It feels like there is not much that we, as a species, agree on at the moment. Even things that used to be matters of cross-party consensus have become polarised, and even old international allies seem at loggerheads with one another.
But if there’s one thing that seems to unite almost everyone, it’s that big tech deserves a reckoning – and it’s starting to get one.
Big tech has been blamed – usually with some degree of justification – for fuelling our political polarisation, failing to act against hate speech, starving the traditional media of funding, enabling criminals to flourish, and making huge profits (on which it pays little tax) all the while.
It’s the European Union that seems to be taking the most decisive action, with the Digital Markets Act (DMA) finally coming into force this month. The DMA is designed to target the very biggest online platforms and require them to open up their services in ways that benefit consumers and smaller rivals.

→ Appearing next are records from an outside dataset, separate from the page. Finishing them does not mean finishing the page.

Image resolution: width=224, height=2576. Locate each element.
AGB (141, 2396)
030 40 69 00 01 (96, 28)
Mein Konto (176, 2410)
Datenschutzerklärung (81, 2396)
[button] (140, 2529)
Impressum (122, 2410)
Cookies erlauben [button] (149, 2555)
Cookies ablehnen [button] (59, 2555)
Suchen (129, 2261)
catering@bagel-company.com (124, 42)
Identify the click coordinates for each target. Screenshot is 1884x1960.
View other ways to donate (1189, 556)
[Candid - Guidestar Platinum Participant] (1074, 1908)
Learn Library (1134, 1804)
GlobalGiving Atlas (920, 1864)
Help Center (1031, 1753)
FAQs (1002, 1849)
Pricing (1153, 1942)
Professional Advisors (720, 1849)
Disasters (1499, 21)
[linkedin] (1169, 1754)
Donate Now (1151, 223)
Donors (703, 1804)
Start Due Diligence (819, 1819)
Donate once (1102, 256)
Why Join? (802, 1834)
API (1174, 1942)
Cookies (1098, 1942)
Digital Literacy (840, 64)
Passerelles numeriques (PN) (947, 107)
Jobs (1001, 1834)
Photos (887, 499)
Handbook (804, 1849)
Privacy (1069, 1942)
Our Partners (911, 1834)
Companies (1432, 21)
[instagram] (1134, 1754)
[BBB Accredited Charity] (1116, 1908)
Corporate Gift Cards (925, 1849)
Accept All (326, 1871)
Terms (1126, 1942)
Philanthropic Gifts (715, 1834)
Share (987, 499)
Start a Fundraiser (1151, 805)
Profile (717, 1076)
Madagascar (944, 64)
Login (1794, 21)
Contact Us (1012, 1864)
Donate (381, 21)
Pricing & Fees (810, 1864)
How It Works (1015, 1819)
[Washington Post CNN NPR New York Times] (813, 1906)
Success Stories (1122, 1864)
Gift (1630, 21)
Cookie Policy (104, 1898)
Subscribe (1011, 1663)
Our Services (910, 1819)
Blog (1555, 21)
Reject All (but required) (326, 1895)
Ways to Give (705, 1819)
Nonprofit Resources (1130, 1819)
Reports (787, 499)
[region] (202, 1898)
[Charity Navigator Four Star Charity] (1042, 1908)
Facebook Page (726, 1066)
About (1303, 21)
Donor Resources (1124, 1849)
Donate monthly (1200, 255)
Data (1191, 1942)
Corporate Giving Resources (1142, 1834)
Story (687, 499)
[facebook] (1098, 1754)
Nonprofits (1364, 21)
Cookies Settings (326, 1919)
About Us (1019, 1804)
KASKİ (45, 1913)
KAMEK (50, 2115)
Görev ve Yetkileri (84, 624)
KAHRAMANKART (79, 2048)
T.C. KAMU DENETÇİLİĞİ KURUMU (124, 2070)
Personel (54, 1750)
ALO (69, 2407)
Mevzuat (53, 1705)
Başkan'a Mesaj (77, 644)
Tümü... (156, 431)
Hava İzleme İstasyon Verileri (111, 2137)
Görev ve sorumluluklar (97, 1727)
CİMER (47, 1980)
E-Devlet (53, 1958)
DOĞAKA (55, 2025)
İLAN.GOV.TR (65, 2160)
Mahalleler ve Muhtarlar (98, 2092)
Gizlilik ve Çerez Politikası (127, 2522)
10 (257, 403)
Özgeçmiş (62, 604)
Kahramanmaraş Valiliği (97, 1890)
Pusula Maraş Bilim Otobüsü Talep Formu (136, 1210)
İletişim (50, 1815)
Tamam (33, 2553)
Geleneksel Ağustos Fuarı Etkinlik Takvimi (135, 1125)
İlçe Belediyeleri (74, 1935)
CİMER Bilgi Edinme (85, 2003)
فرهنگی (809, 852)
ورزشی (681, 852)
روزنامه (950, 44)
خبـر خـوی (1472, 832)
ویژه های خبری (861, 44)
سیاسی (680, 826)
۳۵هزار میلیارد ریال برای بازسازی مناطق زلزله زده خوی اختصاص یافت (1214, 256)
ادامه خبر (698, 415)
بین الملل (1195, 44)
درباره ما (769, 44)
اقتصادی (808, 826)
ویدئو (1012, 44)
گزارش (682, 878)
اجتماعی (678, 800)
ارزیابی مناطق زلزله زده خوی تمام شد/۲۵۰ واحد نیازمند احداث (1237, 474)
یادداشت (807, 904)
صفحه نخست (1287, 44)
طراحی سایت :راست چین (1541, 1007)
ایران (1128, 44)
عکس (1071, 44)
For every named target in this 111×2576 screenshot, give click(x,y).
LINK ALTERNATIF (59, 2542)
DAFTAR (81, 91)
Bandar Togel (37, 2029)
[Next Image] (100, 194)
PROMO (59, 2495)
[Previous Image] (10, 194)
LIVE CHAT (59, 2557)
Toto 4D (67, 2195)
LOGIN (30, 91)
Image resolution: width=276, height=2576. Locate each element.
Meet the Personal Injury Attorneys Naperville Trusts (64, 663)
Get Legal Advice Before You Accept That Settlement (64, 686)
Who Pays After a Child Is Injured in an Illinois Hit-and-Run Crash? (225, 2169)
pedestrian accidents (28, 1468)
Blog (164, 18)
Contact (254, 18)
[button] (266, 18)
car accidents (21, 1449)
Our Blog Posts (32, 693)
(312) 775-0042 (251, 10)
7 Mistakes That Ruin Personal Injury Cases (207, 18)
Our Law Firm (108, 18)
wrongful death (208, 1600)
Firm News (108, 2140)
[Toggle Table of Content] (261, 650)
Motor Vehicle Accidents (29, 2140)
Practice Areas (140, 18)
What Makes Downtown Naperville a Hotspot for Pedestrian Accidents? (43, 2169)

The bar is set high – companies must have at least 45 million monthly active users and a market valuation of at least €75bn. Services that hit this threshold have a slew of additional requirements, including providing access for apps to be downloaded, giving users more say in which apps are automatically installed, and the requirement for messaging services to be cross-compatible with other platforms. Failure to comply could come with monumental costs: the DMA gives the EU the power to fine companies up to 10% of their annual revenue (not profits) if they don’t act. This is serious stuff.
None of these moves, though, are particularly targeted at misinformation or polarisation – indeed, in reducing big tech’s ability to police their “walled gardens” it could actually make such issues worse – but instead are aimed at helping new tech competitors emerge and challenge the existing order.
A cynic would note that it’s very easy for the EU to introduce a law like this – none of the world’s online tech giants are based in EU countries, and so this could be read (and is, by some overseas) as an attempt to give EU tech companies a chance to break into the scene using the power of international law, rather than simple market competition.
But in some cases at least, the EU is on solid ground: Apple has long been able to hold a monopoly over all sales made through apps on its service, taking a huge 30% cut of every transaction, and banning whoever it likes from its platform on its own grounds. It is clear how that could stifle competition.
Other aspects are more puzzling – requiring all messaging services to be capable of messaging each other could mean that the security which services have spent years building into the products is undermined, leaving consumers more vulnerable. And if big messaging apps have to co-operate with each other, does that not stifle rather than encourage innovation?
The EU’s track record on legislating big tech is, at best, mixed. It has always talked a good game and passed laws that look very scary – the data protection regime known as GDPR among them.
But in reality, what has GDPR actually accomplished? The business model of big tech continued unchanged, but lots of smaller, European, companies have had to go through endless compliance and cost to fall in line with the rules. For consumers, browsing in Europe (and the UK) now means clicking through two to three different privacy settings every time you open a new website. The whole thing sounded like a great push against big tech, but the end result was just a worse user experience and a bunch of administrative hurdles for would-be rivals.
The DMA is certainly much more ambitious and expansive, but “ambitious” and “expansive” usually mean something that’s even harder to get right. Industry and civil society alike will be watching how everything shakes out with interest.
The EU isn’t alone in trying to confront big tech, though – the US is getting in on the act too, at least to an extent. The Department of Justice is set to begin a huge antitrust case against Google – said to be the biggest case since the US government tried (and failed) to force the breakup of Microsoft in 2000.
At the core of the case is that Google now comes pre-loaded as the search engine of choice in different browsers – for which the company pays huge amounts of money to device manufacturers and browser makers, like Mozilla (who make Firefox). The DoJ argues that this denies consumers choice and cements an unfair monopoly for Google in the search.
This is certainly a much more confrontational approach than any US agency has taken towards Google in quite some time, but the problem seems to be that most US legal observers think the DoJ’s case is, at best, weak.
Google’s lawyers have already put in submissions showing that it takes around four clicks to change your default search, should you wish, and that consumers know how to do this – citing that on Microsoft browsers, which use Microsoft’s own Bing search engine as default, a majority of users quickly and voluntarily switch back to Google.
The very nature of the case speaks to the problems of “tackling big tech”. When most of us think about what we want from tech regulation, our minds do not turn to things like default search options, or interoperability.
What we want is a tech sector that is accountable for the huge power it wields over the information ecosystem, and which is aligned with society in wanting to spend the right amount of money to moderate its services. We want the AI rollout to be done carefully and with a lot of attention to potential negative consequences. We want to feel like big tech is paying its fair share of taxes in every market in which it operates.
That’s the risk with looking at the shiny and headline-grabbing maximum penalties of something like the DMA – the EU is both shouting loudly and it’s carrying a big stick. But can anyone make out what it is they’re actually asking for?